What to produce -> Please copy every line of the records below verbatim.

========

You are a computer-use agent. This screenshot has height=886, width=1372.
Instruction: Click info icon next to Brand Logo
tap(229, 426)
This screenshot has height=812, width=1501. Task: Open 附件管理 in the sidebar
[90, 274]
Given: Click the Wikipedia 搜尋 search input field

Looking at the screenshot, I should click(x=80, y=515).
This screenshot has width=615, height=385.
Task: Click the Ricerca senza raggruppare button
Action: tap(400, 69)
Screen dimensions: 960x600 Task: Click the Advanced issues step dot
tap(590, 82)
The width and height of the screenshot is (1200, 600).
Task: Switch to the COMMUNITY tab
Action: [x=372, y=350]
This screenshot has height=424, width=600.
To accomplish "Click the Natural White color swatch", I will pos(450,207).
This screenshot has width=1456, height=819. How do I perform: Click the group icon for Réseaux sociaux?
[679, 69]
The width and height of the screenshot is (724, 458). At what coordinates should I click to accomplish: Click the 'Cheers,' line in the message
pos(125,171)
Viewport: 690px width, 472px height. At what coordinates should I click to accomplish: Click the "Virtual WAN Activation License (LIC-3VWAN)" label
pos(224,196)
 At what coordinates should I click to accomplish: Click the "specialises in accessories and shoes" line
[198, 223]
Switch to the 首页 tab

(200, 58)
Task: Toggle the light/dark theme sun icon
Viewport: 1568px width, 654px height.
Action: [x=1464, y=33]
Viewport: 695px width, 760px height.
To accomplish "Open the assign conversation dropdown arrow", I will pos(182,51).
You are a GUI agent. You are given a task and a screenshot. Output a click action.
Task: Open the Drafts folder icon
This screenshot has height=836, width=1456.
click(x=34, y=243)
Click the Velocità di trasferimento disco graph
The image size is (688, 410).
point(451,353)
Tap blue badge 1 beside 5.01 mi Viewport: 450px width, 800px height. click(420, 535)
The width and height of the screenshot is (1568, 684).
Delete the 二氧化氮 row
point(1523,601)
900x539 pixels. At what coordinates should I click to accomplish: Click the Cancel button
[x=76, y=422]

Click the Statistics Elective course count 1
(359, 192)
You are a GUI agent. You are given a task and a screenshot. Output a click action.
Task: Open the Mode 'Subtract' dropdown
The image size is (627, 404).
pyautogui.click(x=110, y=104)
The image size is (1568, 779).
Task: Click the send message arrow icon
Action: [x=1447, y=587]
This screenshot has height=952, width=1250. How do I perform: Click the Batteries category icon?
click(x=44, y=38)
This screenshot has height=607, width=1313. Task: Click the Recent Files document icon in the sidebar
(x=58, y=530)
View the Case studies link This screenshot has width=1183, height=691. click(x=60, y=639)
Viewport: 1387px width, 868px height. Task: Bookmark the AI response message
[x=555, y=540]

========

Answer to the exercise ->
You are a computer-use agent. This screenshot has height=886, width=1372.
Instruction: Click info icon next to Brand Logo
tap(229, 426)
This screenshot has height=812, width=1501. Task: Open 附件管理 in the sidebar
[90, 274]
Given: Click the Wikipedia 搜尋 search input field

Looking at the screenshot, I should click(x=80, y=515).
This screenshot has width=615, height=385.
Task: Click the Ricerca senza raggruppare button
Action: tap(400, 69)
Screen dimensions: 960x600 Task: Click the Advanced issues step dot
tap(590, 82)
The width and height of the screenshot is (1200, 600).
Task: Switch to the COMMUNITY tab
Action: [x=372, y=350]
This screenshot has height=424, width=600.
To accomplish "Click the Natural White color swatch", I will pos(450,207).
This screenshot has width=1456, height=819. How do I perform: Click the group icon for Réseaux sociaux?
[679, 69]
The width and height of the screenshot is (724, 458). At what coordinates should I click to accomplish: Click the 'Cheers,' line in the message
pos(125,171)
Viewport: 690px width, 472px height. At what coordinates should I click to accomplish: Click the "Virtual WAN Activation License (LIC-3VWAN)" label
pos(224,196)
 At what coordinates should I click to accomplish: Click the "specialises in accessories and shoes" line
[198, 223]
Switch to the 首页 tab

(200, 58)
Task: Toggle the light/dark theme sun icon
Viewport: 1568px width, 654px height.
Action: [x=1464, y=33]
Viewport: 695px width, 760px height.
To accomplish "Open the assign conversation dropdown arrow", I will pos(182,51).
You are a GUI agent. You are given a task and a screenshot. Output a click action.
Task: Open the Drafts folder icon
This screenshot has height=836, width=1456.
click(x=34, y=243)
Click the Velocità di trasferimento disco graph
The image size is (688, 410).
point(451,353)
Tap blue badge 1 beside 5.01 mi Viewport: 450px width, 800px height. click(420, 535)
The width and height of the screenshot is (1568, 684).
Delete the 二氧化氮 row
point(1523,601)
900x539 pixels. At what coordinates should I click to accomplish: Click the Cancel button
[x=76, y=422]

Click the Statistics Elective course count 1
(359, 192)
You are a GUI agent. You are given a task and a screenshot. Output a click action.
Task: Open the Mode 'Subtract' dropdown
The image size is (627, 404).
pyautogui.click(x=110, y=104)
The image size is (1568, 779).
Task: Click the send message arrow icon
Action: [x=1447, y=587]
This screenshot has height=952, width=1250. How do I perform: Click the Batteries category icon?
click(x=44, y=38)
This screenshot has height=607, width=1313. Task: Click the Recent Files document icon in the sidebar
(x=58, y=530)
View the Case studies link This screenshot has width=1183, height=691. click(x=60, y=639)
Viewport: 1387px width, 868px height. Task: Bookmark the AI response message
[x=555, y=540]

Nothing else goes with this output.